Within a year, despite a lifelong passion for aviation that he'd always believed would lead him into piloting or a career in the aircraft industry, Jacob launched his own restaurant, a breakfast-and-lunch establishment called Billy Jacob's, in Lafayette.

Through his partners in that venture, Jacob entered the world of food manufacturing, where, at that time, the key players were scientists--and hardly anyone had yet imagined a role for a young executive chef.

"I had a couple of business associates, and we wanted to create a line of famous Cajun pies," Jacob recalls. "The idea was a turnover pastry filled with either crabmeat, shrimp or combination seafood."

During the process of hunting venture capital, seeking brokers and looking for a plant, they found in Kansas City, Kan., a manufacturer who tested some of their product and showed them how it could be made. Unfortunately, they never turned a profit, Jacob says.

"But I got very interested in the manufacturing side," he concedes. "You could take what you developed in the kitchen and put it into production. Needless to say, you could produce more than one meal at a time--you could make product for millions of people."

Thus, Jacob made it to Popeyes by way of Omaha, Neb.-based food giant ConAgra, where he had worked in the frozen-foods division and also had taken an assignment to develop a fish stick and fillet line for the Healthy Choice seafood group.

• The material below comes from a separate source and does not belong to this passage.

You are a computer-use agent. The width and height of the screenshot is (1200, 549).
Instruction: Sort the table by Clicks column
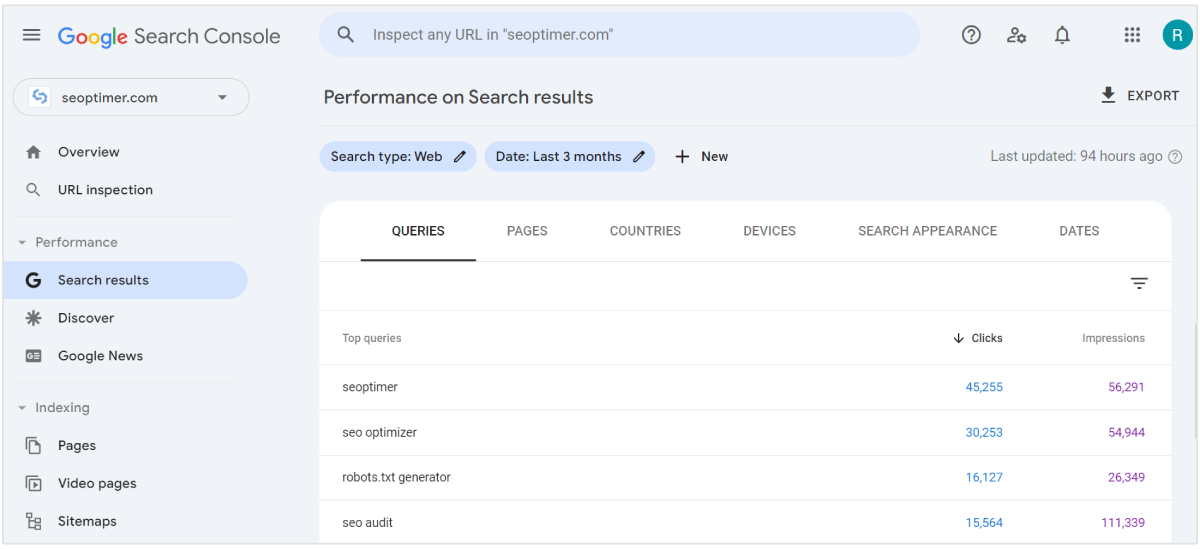pos(978,338)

"I made a lean catfish dinner for the president of the division who had just joined the company," Jacob recalls. "Next thing I knew I was put on a $40 million pilot project, trying to figure out how to get fish sticks and fillets into a box."

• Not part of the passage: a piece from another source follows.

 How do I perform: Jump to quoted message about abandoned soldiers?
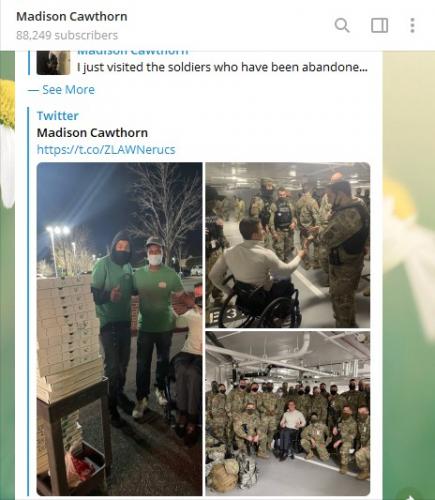222,67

It was through ConAgra that Jacob, who then also was involved in seafood sales, found out about the company that had taken Popeyes out of bankruptcy and was looking for shrimp. Jacob saw it as an opportunity to sell some shrimp gumbo or shrimp etouffee, but he wound up landing a job.

"We were working on a peel-and-eat shrimp that actually got into test," Jacob recalls. "Popeyes had an honest, sincere and strong interest in developing its shrimp business. It had a lot of chicken people, but I was the first seafood person they brought in, so shrimp transitioned popcorn shrimp from a back-of-the-house-prepared product to a prebreaded product to get consistency and ease of operation. "That was one of the first things I did," Jacob remembers.

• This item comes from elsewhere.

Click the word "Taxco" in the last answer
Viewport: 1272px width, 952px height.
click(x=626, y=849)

And, searching his Cajun seafood roots, Jacob also developed the brand's top-selling Firecracker Shrimp, arguably the hottest item yet to come out of Popeyes Atlanta test kitchen.

"Fried shrimp and seafood, stuffed shrimp and crab stew were my favorite foods growing up," Jacob reminisces. "If we boiled two hampers of crab, my mother could sit there for hours pulling out crab meat. And my brother and I would absolutely die for it -- hot French bread and hot crab stew over rice. Sundays were reserved for Mom's cooking."